Calvin says of these verses:
Believers should...reckon that they are the more strongly bound to God because while others remain in blindness they are drawn to Christ by the enlightening of the Spirit. This is also a comfort to ministers of the gospel if their labour is not profitable to all.

It is is no small consolation to godly teachers that, although the larger part of the world does not listen to Christ, he has his sheep whom he knows and by whom he is also known. They must do their utmost to bring the whole world into Christ's fold, but when they do not succeed as they would wish, they must be satisfied with the single thought that those who are sheep will be collected together by their work.

Saturday, November 17, 2007

Just Love? Is love God's central attribute?

I will post some more extracts from my two lectures on the doctrine ofGod at the North West Partnership Training Course in the coming week. One of the areas we covered was the attributes of God. I set a question for discussion as to whether there is a central attribute, and whether love is that central attribute. I'll post something on that soon but for now here is a helpful comment on it from John Frame's No Other God: A Response to Open Theism.

By way of introduction let me say that one of the positive responses and benefits that can come from dealing with heresy and false teaching is a renewed interest in particular doctrines. This can be true intellectually as we look at the exact teaching of Scripture and as we mine the great theological works of history. It can also impact the clarity and boldness of our proclamation. We may find that we have neglected to teach, or to teach well, or to declare, the very truths under assault. We may also find that some people just really don't like the truth that we teach.

Frame notes concerning the centrality of love among God's attributes that:
Rice wants to argue...that it is "more important than all of God's other attributes," even "more fundamental." He says, "Love is the essence of the divine reality, the basic source from which all of God's attributes arise." But never does he actually present any comparisons between love and any other divine attributes. Just to show the importance and centrality of love in Scripture does not justify that conclusion. (p. 53)

Ritschl is right to say that love is God's essence, but wrong to deny that holiness is. And that kind of error is sometimes linked to other theological errors. Often when a theologian makes God's love central, in contrast to other attributes, he intends, contrary to Scripture, to cast doubt on the reality and intensity of God's wrath and judgment. That was the case with Ritschl, and it is the case with some modern evangelicals. (p. 52)

Friday, November 16, 2007

Just Love? Autonomy, finitude and the morality of Hell

A standard objection against the doctrine of hell is that it is an ill fitting idea for a God of love. Rather than maintaining a place of eternal punishment, a God of love would choose a diferent way to deal with rebels. The objection can be stated in this form:
“No parent would let their child suffer forever, so how can we believe that a God of love would allow people to suffer in hell forever?”
How should we respond?

It is important that we place this objection into the right category. It is a moral objection of a particularly emotive kind. It is not an primarily an exegetical objection, although we could say that what it is permissible for God to do, or not do, as Judge, is possibly being logically deduced from the statement that "God is love" (1 John 4:16). (Incidentally if that is the case then other statements in 1 John, including the predication that "God is light," and John's teaching about the propitiatory death of Jesus lead us to a clearer understanding of God's love in relation to his other attributes and his redemptive work in Christ). It more likely to be an objection that bypasses the exegetical defense of hell. It is, therefore, an objection that moves the location of authority from the text of Scripture and places it firmly upon our own shoulders.

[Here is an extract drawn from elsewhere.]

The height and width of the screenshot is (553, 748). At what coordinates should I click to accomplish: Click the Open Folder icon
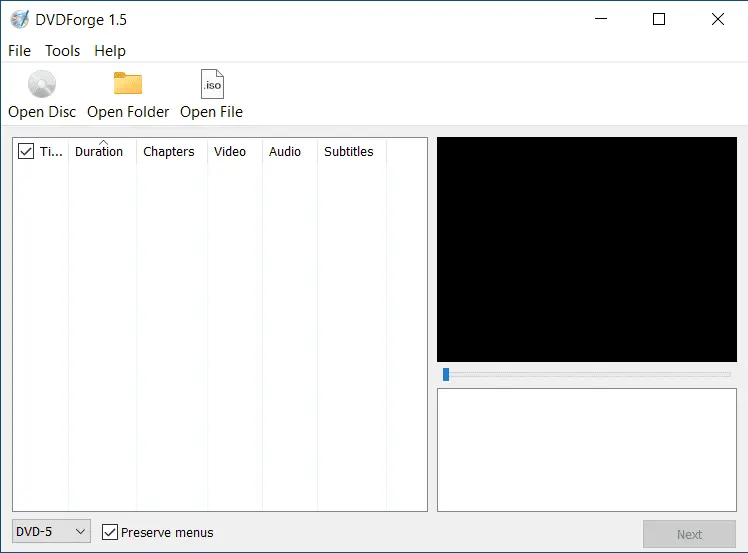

Consider the logic of the argument. If we would not do this ("No parent would...") then surely a loving God would not do it either. The direction of travel here is from us to God. This is to turn the purpose of analogies on their head. It is true that we are made in God's image. It is true that God speaks to us using analogies. These analogies, however, do not place humanity and God on the same level and apply to God and man in exactly the same way. God is King, Lord, and Father. We did not select these analogies, he did. We do not find their meaning in our world and then project them on to God. Instead we see a finite resemblance of them in our world.

God is king, but he is not like human kings because he is the infinite, eternal, unchanging Creator. We are like him, he is not like us. Someone recently told me of a church in the US where as a result of a discussion about "God as king" it was agreed to drop this image because no-one found it relevant to their experience (no longer I guess being a part of the British Empire!). It is not, however, our experience of human kings that is determinative of the acceptibility of knowing God as king. This is to get it the wrong way around. God names himself as King and Lord and we are not free to change his name by deed poll into something else (like Queen or Mother) or to drop his name from our vocabulary.

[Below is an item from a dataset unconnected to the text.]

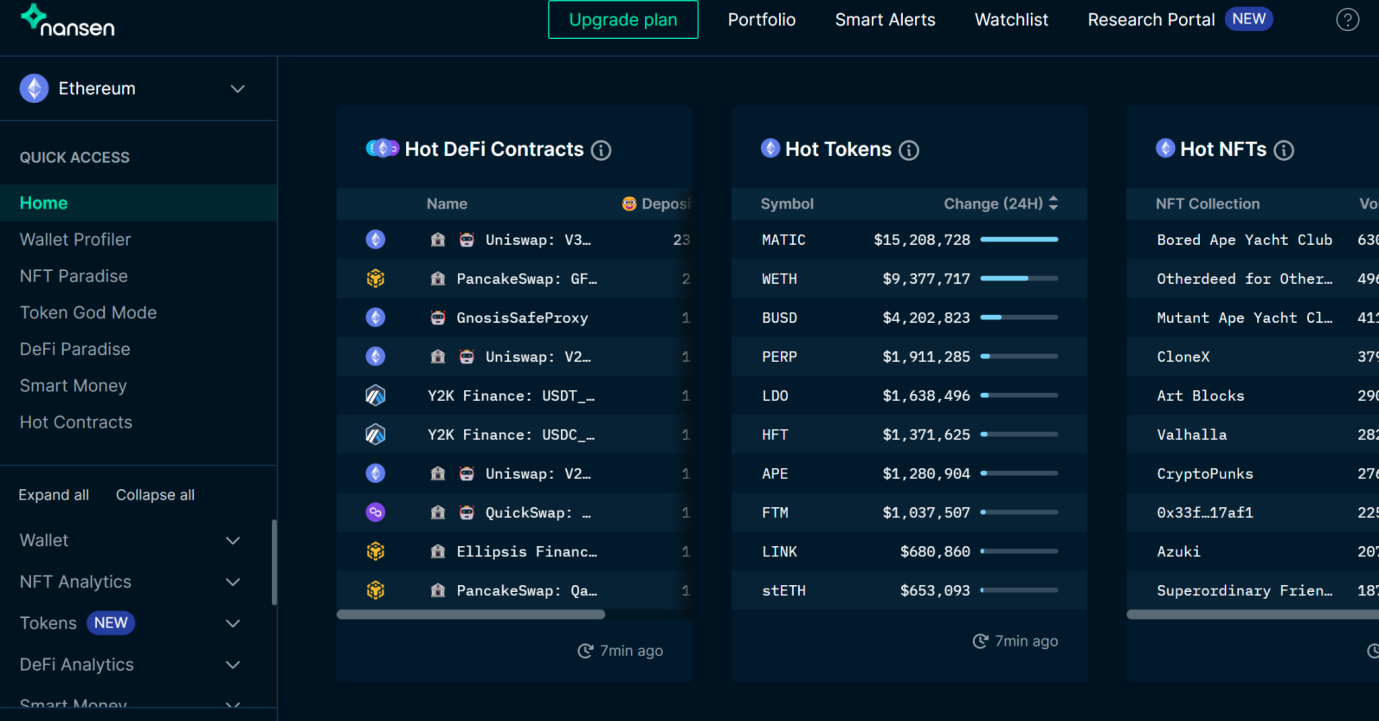Go to Smart Alerts
Screen dimensions: 1379x721
[x=885, y=20]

Van Til had a very helpful way of explaining this. He would draw two circles on a board, a large one above a smaller one. The larger one standing for God and the smaller one for the world. This stood for the Creator-creature distinction. At no point in Christian theology do these circles merge. In non-Christian thought, and also in corrupted Christian thought they do merge. It is easy to see how this applies to our thinking about God's ways (which Scripture affirms are themselves incomprehensible to us, Rom 11:36).

The argument that says that because we would not think of eternal punishment as an appropriate moral response to sin therefore a loving God would not either has merged the two circles and treated God as if he was on our level of thinking. In effect he is being pulled down out of heaven and made to behave in accordance with our finite and fallen standards. The thought that God's love, goodness, holiness and justice is infinitely greater than our creaturely (and therefore derivative) goodness, justice and love is not even on the table as an option. The creation was declared by God as "good," nevertheless it was still a creaturely goodness. Ought we not say that the goodness of a self-existent, self-sufficient, infinite, eternal God is qualitatively not just quantitatively different to that found in his creatures?

And if that were not enough remember the way that Scripture cautions us to remember just whose ways we are seeking to scrutinize (Rom. 9:19-21). We are not God. We are not loving, good, holy, and righteous in exactly the same way as God is.

We are faced with the choice of either submitting to his Word or continuing along the path trodden by Adam and Eve where we will not let God determine good and evil but will choose ourselves as the acceptable reference point for moral decisions and their criteria.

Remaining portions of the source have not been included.